◆ **PROBLEM REQUIREMENTS**: Without pictures, return the lines from the one containing "Screen dimensions: 665x259" through the last line of the data below, exactly.

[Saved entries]
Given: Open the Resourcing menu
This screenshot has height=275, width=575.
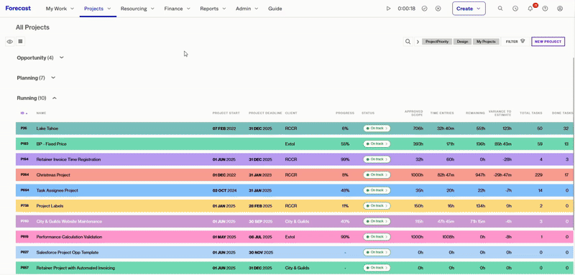Looking at the screenshot, I should pyautogui.click(x=137, y=9).
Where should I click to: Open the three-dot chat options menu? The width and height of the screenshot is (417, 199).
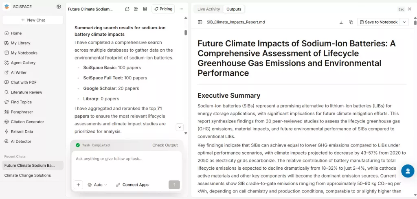(181, 9)
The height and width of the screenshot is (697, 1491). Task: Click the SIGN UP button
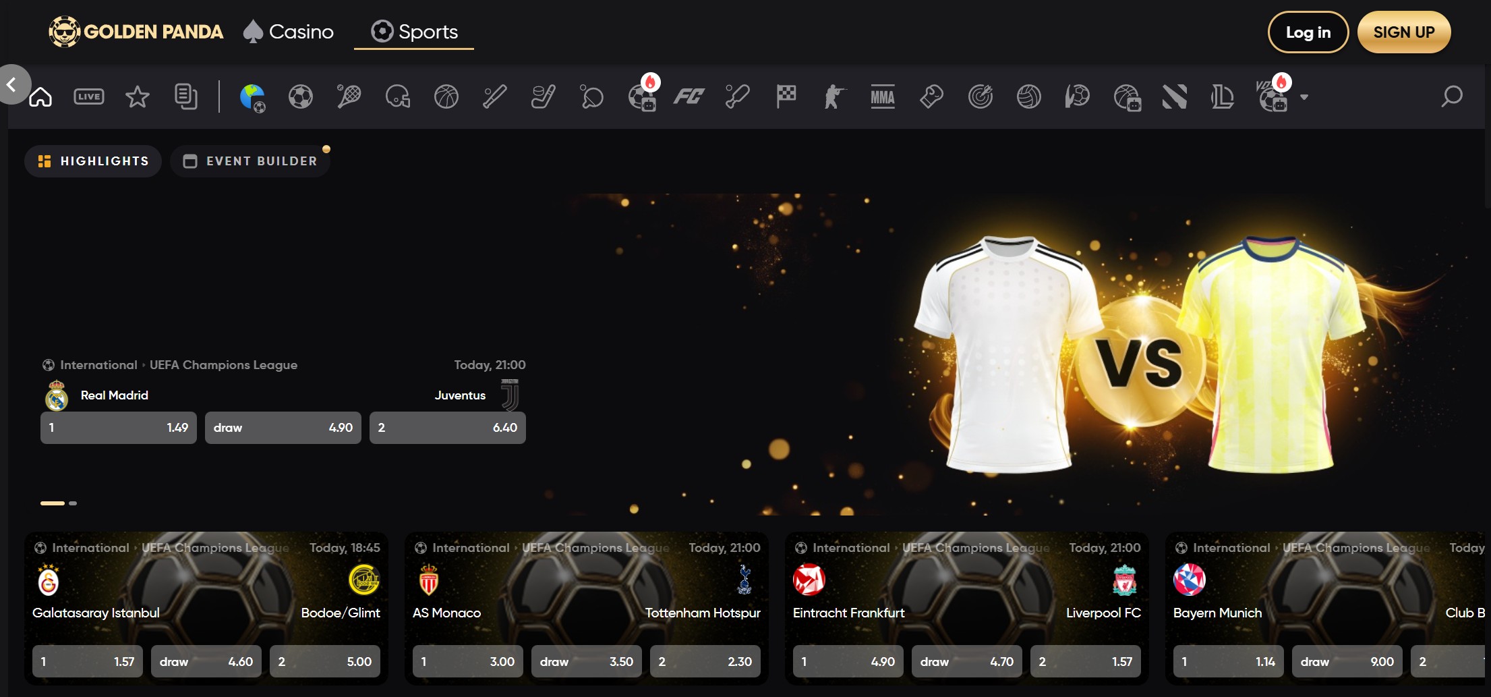tap(1403, 32)
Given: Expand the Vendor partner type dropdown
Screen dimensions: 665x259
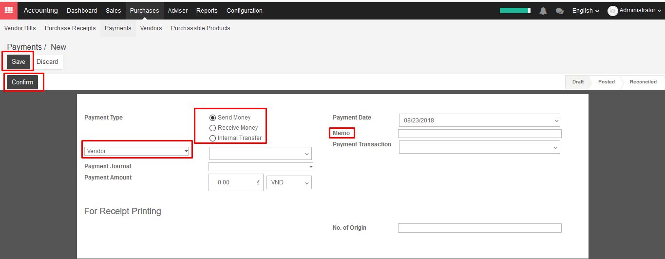Looking at the screenshot, I should pyautogui.click(x=137, y=151).
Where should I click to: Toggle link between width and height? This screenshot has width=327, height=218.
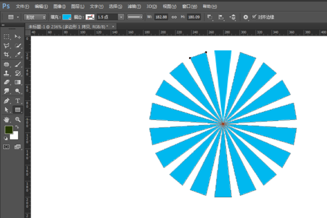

◆ **OUTPUT OF THE EXERCISE**:
Screen dimensions: 665x259
Looking at the screenshot, I should pyautogui.click(x=137, y=151).
Where should I click to: Toggle link between width and height? This screenshot has width=327, height=218.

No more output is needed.